▶ **TASK A**: In the fruit cake passage, why does the writer say they don't eat much cake?
▶ **TASK B**: Copy out the stretch of the fruit cake passage from "I am told by" through "Safari Fruit Mix.".
▶ **TASK C**: Extend the fruit cake passage, picking up after its final sentence.

==== PAGE EXTRACT

I am told by my older sisters, that when I was little and they, under our mum's supervision, would make the Saturday fruit cake, that I would sneak in and open the oven door allowing the middle of the cake to sink into gooey loveliness that I was the only one who would eat it. :)
 
I don't eat much cake being diabetic and so never really developed my home cake making skills but I do like the Aldi Fruit loaf and Irish whisky cakes as a naughty treat, with or without butter and a lump of strong cheese, these cakes are the dog's danglies - loads of fruit too unlike many shop cakes.
 
Wife bakes a fruit loaf 'bread', very easy and simple, couple of times during the year. Safari Fruit Mix.
I also get a date loaf, the last lot eaten with coffee this morning.

========
==== RECORDED DATA

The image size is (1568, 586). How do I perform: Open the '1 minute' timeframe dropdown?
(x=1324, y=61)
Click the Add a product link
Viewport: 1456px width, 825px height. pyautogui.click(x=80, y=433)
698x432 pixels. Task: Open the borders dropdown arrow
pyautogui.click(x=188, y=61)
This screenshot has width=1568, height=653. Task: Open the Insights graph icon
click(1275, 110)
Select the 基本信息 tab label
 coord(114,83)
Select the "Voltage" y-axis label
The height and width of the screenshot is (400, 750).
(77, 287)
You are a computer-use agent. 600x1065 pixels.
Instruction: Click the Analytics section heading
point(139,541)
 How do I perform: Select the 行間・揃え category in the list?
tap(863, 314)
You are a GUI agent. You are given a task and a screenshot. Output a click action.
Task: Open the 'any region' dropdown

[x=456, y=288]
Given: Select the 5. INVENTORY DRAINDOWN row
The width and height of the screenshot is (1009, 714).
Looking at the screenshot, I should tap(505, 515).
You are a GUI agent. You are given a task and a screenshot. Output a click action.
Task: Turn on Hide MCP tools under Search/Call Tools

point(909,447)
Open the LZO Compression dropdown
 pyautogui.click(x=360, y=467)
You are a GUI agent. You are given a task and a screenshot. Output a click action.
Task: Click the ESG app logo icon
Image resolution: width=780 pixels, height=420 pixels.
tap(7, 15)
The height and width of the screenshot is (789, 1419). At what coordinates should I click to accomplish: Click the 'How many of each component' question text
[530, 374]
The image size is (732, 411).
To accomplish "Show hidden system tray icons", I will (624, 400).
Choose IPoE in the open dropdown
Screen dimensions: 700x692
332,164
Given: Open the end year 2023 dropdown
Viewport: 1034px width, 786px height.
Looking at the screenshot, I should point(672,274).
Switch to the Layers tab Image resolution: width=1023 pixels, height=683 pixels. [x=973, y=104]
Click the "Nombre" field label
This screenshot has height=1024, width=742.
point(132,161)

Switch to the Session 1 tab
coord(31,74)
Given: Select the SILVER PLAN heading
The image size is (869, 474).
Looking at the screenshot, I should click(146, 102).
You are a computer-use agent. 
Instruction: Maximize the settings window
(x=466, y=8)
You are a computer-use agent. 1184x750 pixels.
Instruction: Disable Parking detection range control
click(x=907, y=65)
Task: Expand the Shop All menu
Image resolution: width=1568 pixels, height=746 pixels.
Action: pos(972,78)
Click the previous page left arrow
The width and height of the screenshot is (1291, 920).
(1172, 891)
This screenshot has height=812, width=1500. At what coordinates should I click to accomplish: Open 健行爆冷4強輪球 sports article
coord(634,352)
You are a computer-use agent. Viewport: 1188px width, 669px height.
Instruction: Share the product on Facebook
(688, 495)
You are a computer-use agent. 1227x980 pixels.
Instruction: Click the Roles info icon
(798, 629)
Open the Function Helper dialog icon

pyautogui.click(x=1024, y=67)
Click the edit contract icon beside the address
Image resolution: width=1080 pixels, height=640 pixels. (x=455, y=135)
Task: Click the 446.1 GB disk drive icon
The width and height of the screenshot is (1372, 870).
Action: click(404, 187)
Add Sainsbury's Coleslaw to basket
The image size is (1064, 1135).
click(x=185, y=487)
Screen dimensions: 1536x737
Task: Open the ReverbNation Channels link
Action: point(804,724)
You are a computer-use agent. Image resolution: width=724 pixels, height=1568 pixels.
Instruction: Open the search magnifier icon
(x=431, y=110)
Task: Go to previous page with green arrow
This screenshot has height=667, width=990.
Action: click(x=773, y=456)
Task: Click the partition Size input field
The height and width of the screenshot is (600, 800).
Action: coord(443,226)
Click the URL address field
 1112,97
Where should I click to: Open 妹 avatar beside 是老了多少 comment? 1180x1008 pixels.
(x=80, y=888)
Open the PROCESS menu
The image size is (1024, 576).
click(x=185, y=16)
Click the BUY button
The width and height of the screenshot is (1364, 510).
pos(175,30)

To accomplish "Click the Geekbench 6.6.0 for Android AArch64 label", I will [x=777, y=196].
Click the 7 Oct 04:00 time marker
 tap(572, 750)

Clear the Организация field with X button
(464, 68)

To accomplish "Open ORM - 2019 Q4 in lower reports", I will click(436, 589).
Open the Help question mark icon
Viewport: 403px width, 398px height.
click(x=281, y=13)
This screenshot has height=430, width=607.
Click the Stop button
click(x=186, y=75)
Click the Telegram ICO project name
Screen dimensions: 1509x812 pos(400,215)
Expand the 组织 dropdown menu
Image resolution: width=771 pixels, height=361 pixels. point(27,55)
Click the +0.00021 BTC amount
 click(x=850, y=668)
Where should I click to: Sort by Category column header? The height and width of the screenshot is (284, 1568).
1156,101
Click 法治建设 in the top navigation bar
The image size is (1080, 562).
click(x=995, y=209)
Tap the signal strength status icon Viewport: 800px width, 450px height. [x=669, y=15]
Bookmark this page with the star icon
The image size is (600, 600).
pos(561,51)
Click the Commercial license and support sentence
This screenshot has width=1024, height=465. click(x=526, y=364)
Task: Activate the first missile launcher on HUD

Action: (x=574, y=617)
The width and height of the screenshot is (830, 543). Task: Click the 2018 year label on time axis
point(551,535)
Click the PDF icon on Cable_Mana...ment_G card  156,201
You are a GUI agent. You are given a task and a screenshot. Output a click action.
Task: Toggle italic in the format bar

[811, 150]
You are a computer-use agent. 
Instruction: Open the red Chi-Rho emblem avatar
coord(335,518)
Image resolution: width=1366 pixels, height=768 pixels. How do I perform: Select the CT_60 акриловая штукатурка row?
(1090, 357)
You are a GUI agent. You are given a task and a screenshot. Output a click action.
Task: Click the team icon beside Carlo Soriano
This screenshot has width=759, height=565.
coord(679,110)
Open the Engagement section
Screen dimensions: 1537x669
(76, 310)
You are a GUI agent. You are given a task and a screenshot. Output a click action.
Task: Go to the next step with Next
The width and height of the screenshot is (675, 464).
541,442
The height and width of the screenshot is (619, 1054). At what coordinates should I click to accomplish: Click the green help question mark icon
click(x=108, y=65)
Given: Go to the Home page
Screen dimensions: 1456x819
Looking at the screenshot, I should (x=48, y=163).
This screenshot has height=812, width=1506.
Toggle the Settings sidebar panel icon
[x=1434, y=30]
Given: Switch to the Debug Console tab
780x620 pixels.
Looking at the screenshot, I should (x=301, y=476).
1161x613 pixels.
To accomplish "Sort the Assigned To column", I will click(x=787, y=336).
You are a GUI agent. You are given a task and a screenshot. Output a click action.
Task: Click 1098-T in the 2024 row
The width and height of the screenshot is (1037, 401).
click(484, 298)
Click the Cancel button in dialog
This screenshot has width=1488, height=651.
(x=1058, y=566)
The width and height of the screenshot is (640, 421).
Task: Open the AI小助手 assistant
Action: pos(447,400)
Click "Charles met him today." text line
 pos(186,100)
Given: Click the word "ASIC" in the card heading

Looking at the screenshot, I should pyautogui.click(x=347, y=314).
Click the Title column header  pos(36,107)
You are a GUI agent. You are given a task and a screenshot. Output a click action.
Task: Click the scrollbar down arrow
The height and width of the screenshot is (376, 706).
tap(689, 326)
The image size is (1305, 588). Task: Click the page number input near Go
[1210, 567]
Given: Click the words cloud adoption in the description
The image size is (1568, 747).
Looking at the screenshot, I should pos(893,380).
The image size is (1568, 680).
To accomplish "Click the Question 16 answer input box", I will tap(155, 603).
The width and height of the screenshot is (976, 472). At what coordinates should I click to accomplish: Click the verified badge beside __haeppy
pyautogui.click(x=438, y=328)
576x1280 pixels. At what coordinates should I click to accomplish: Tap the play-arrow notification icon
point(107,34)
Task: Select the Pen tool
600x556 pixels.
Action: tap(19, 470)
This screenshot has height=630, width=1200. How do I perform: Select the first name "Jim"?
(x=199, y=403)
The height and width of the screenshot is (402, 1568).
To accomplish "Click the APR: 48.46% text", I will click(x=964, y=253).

========

▶ **WRITTEN ANSWER A**: Because they are diabetic.

▶ **WRITTEN ANSWER B**:
I am told by my older sisters, that when I was little and they, under our mum's supervision, would make the Saturday fruit cake, that I would sneak in and open the oven door allowing the middle of the cake to sink into gooey loveliness that I was the only one who would eat it. :)
 
I don't eat much cake being diabetic and so never really developed my home cake making skills but I do like the Aldi Fruit loaf and Irish whisky cakes as a naughty treat, with or without butter and a lump of strong cheese, these cakes are the dog's danglies - loads of fruit too unlike many shop cakes.
 
Wife bakes a fruit loaf 'bread', very easy and simple, couple of times during the year. Safari Fruit Mix.

▶ **WRITTEN ANSWER C**:
Xmas sees a very large square fruit cake, or 2, or 3 :cool:. Gets cut into blocks, wrapped in tin foil and then stored in bottom of fridge.
No brandy, as she cannot handle alcohol. When we were first married (nearly 50 yrs) I found out where the brandy was hidden away. She was not impressed.
 
Well, as it happens we also have a new fruit loaf (bara brith), made from the excess of fruit soaked for the christmas cakes. It is subtly different from a fruit cake, and another favourite in the household.